# Bore Foam Clog



## JTKillough (May 4, 2010)

I never really thought about it until I was cleaning guns yesterday and then it hit me. I wondered if it was a very good idea to use those foaming bore cleaners in auto loading guns. I am of the notion that the foam would enter the gas system and then coat the system with cleaning residue. Sure, you could clean out the gas system, but I don't clean my gas systems unless I start to see problems with cycling. By then the residue may be very difficult to remove. Whats your thought on this or do you use foam in auto loaders?


----------



## CO204yoter (Aug 9, 2010)

I never use the foaming bore cleaner on any gas opperated system due to that risk. for most gas impingment or piston driven units i prefer CLP or gunzilla since they are a cleaner lube and protector and i find that cleaning takes less time and does a better job since the residue will protect the internals on your gas system from corrosion and make a piston system run a little smoother before it needs to be cleaned.
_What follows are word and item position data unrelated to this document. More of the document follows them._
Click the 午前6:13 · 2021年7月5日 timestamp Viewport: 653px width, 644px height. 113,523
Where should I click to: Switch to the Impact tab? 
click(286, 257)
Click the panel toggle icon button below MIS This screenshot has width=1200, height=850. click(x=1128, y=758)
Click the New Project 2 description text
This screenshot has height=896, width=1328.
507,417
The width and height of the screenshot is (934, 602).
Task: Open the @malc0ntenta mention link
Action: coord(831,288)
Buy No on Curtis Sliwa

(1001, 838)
on a side note the foam works great on a muzzloader with the right attachment for the nipplie but you end up wearing a lot of foam when you try and swab the bore lol


----------



## Helmet_S (Mar 18, 2010)

I never use bore foam cleaners period. I haven't found a firearm that I can't clean with conventional methods and I haven't seen a bore foam to such a good job as to sell me on the products.


----------



## youngdon (Mar 10, 2010)

I've never used a foam type cleaner, on an AR type rifle it wouldn't be difficult to run a gastube(ginormous pipecleaner) cleaner up there though.


----------



## fr3db3ar (Aug 6, 2011)

You guys clean your guns? interesting.


----------



## knapper (Feb 5, 2010)

I have tried it and did not get warm fuzzes from it and went back to hoppes elite and #9. Also use use Sweet's 7.62 copper solvent.


----------